■ **Consegna**:
Puoi scrivere il seguito del testo sul pregiudizio anti-omosessuale, ripartendo dopo la sua ultima frase?

#### Estratto del testo ####

Un ragazzo nato in Italia da genitori immigrati si butta dal balcone e muore. Qualcuno dice che lo avrebbe fatto anche se i compagni lo avessero deriso chiamandolo “ciccio-bomba”. Può darsi, ma lui lo ha fatto perché gli dicevano continuamente “checca”; e questo basta a farne giustamente un caso che va al di là di una drammatica crisi adolescenziale.
Quello anti-omosessuale non è solo il pregiudizio più diffuso: è anche per una parte cospicua della società italiana un pregiudizio fondato e, per così dire, difendibile. Non sono solo pochi bulli o pochi violenti a definire l’omosessualità come una condizione sbagliata, immorale e malvagia da imputare a quanti si macchiano di questa “colpa”. Non sono solo pochi naziskin a ritenere e a denunciare la pericolosità o l’inferiorità di questa particolare e “innaturale” condizione umana. Non sono solo pochi invasati a ritenere che le “checche” meritino tutto sommato l’isolamento morale e materiale che il pregiudizio crea intorno a loro e alla loro, moralmente contagiosa, “malattia”.

#### Dati registrati ####

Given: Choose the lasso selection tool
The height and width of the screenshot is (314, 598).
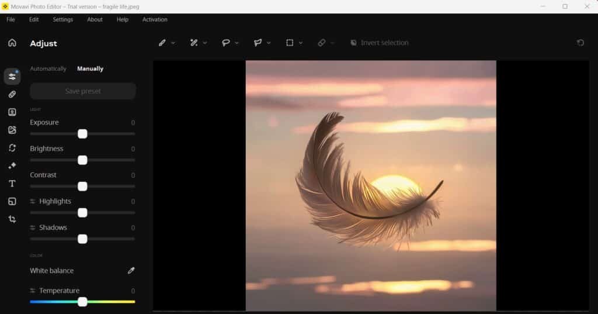Looking at the screenshot, I should (x=225, y=43).
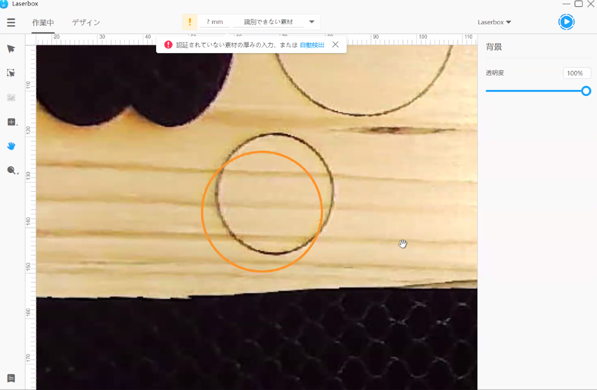Image resolution: width=597 pixels, height=390 pixels.
Task: Switch to the デザイン tab
Action: 86,22
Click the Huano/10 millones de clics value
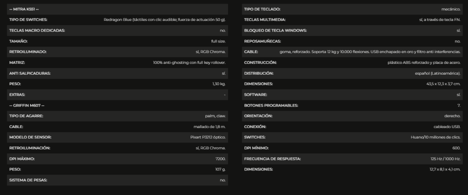 tap(436, 137)
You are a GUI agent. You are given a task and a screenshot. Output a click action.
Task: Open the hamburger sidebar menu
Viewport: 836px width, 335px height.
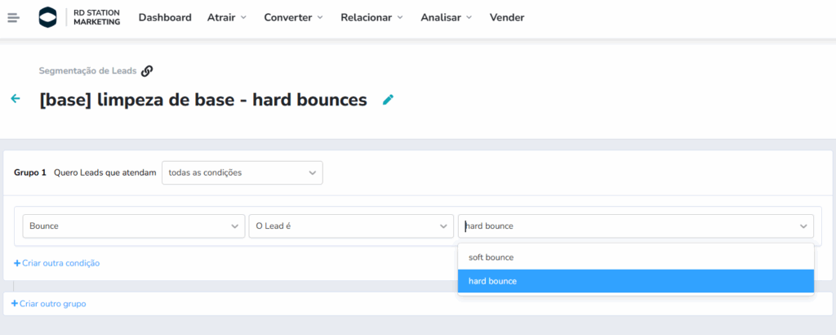tap(13, 17)
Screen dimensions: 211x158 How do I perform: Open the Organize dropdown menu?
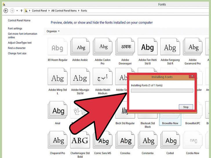coord(53,31)
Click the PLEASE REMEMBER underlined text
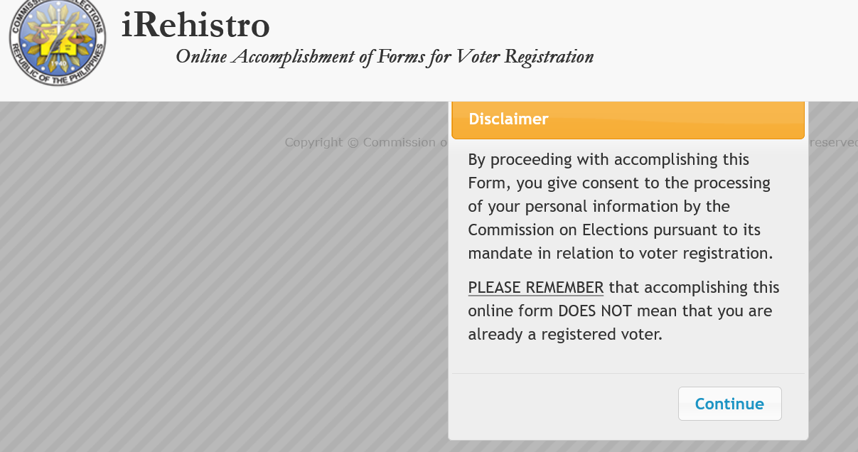858x452 pixels. (535, 287)
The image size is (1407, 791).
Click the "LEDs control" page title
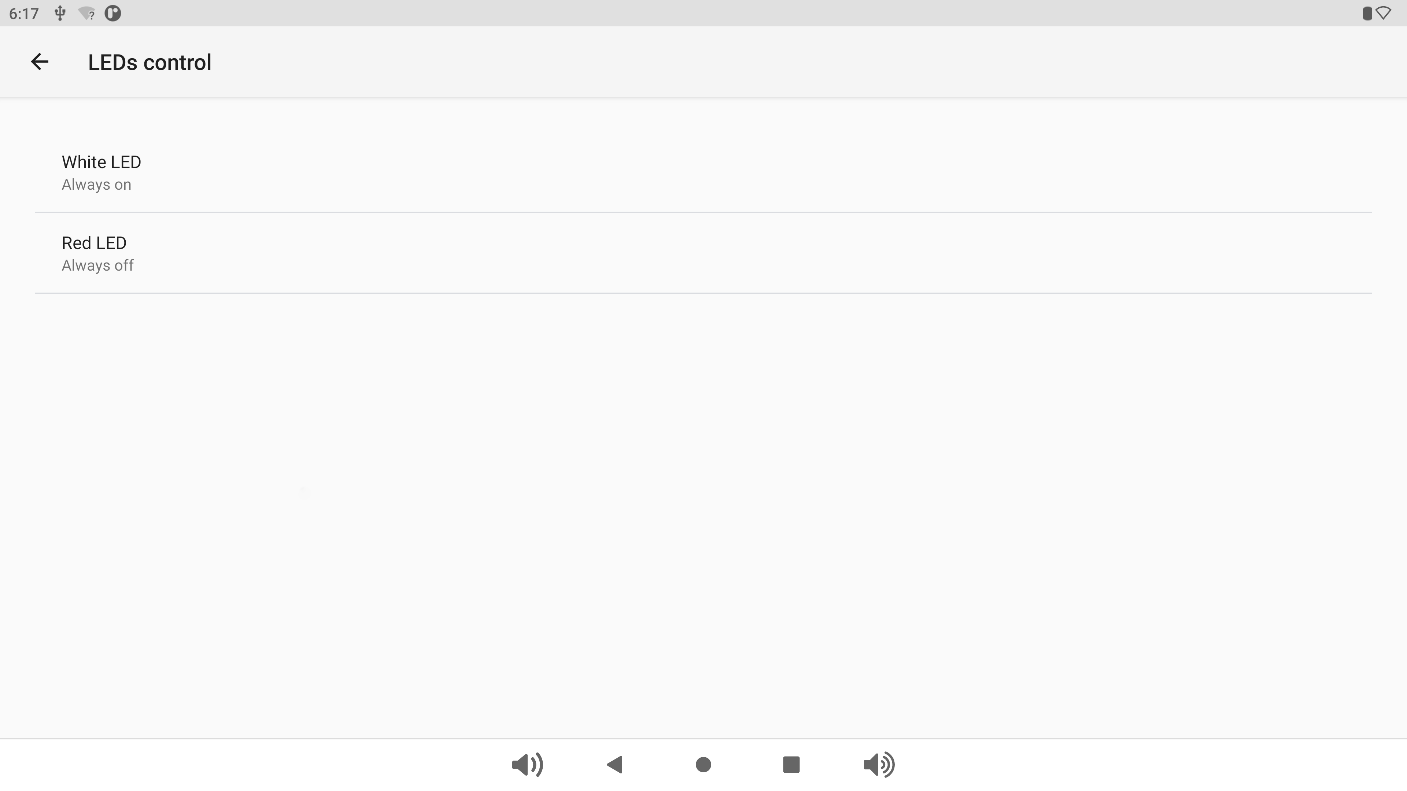click(x=150, y=62)
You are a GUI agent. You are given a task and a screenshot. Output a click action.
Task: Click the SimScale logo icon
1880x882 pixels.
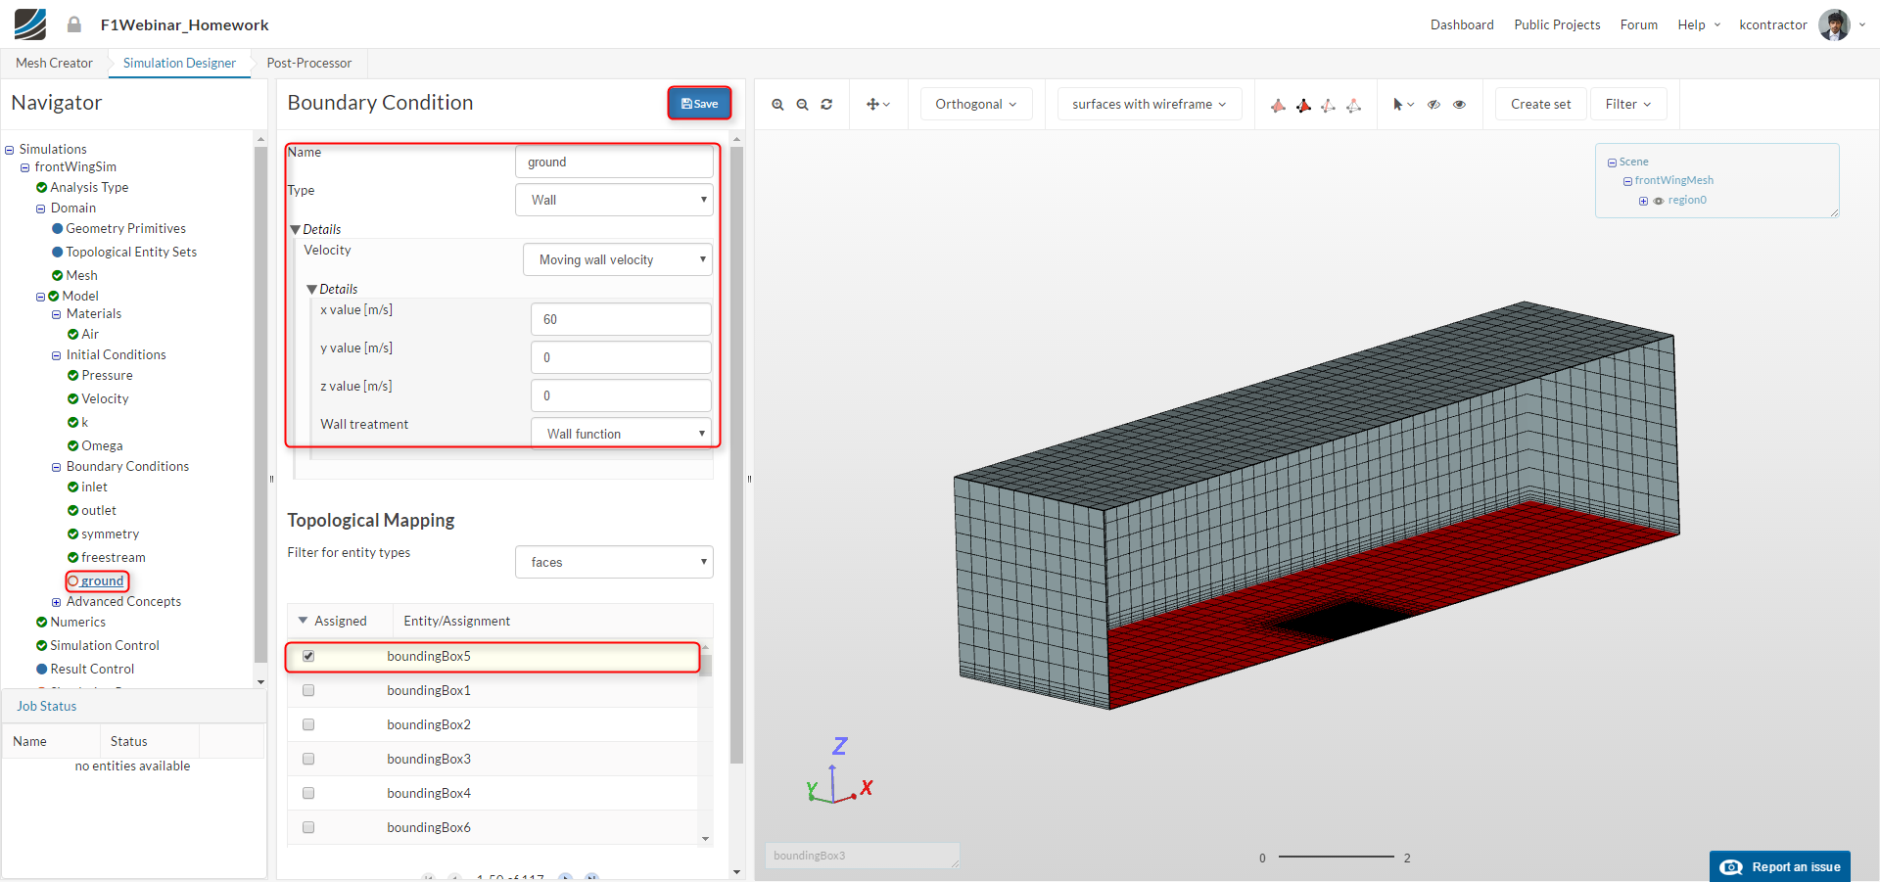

####

■ **Risultato**:
Il suicido del giovane di Torino (insolentito e deriso dai suoi compagni perché gay) è un episodio drammatico anche perché si inscrive in questo quadro di banale e ordinaria discriminazione quotidiana.
Tutto questo riguarda anche la politica e il modo in cui essa tocca e tratta (sul piano normativo e sul piano simbolico) le questioni omosessuali.